Frequency and Single-threaded performance .... The focus of processors for decades hits a fundamental wall... The focus shifts to multi-core/multi-threaded performance. Single-threaded performance primarily achieves gains w/ gate shrink as opposed to fundamental architectural changes as one would expect from a mature and well engineered execution pipeline formed over decades.

Single-threaded performance walls hit... Industry transitions to Multi-core. Multi-core architectures have negative impacts on single threaded performance thus the divergence in performance going forward on single thread as reflected in both slide captions. Later comes HSA which uses custom accelerators for various work flows that cannot be accelerated by CPUs/GPUs which both have fundamental limitations. Take for instance dedicated hardware encode/decode asics found on GPUs for : .h264 and .h265.
http://www.gotw.ca/publications/concurrency-ddj.htm
CFD
A cute deflection from the core reality that can't be refuted :
(single threaded performance has fundamentally plateaued).... The hacks and optimizations have largely been figured out. The present-day improvements are not and will not be inline with the past. This is proven by the graph I posted and numerous other individuals who've put forth their own graphs. Out of order execution only works if the current instruction has no dependency on the prior's data output. Random data access leads to cache misses and tanks performance. Modern pipelines have been tweaked to reasonable limits with room for small iterative increases. With gate shrinks comes the ability to efficiently target elements that may yield single-threaded performance boosts.
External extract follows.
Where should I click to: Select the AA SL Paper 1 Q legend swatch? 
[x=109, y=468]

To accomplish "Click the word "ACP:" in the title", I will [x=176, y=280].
However, the hard work and big gains has been done for decades in this area... Known to anyone who knows computing history or taking an intro course to computing...Which is why single-threaded performance can be
accurately stated as sufficient. Given that
memory is the true bottleneck and subsequent memory stalls in which the CPU can't compute anything for a thread, the speed up for single-threaded performance will actually come from memory advancements as they have for some time.
The solver portion of CFD is embarrassingly parallel which is why compute clusters and super computers are used. This is where the embarrassing speed up comes from... Not from a 300Mhz bump in processor speed that executes instructions faster.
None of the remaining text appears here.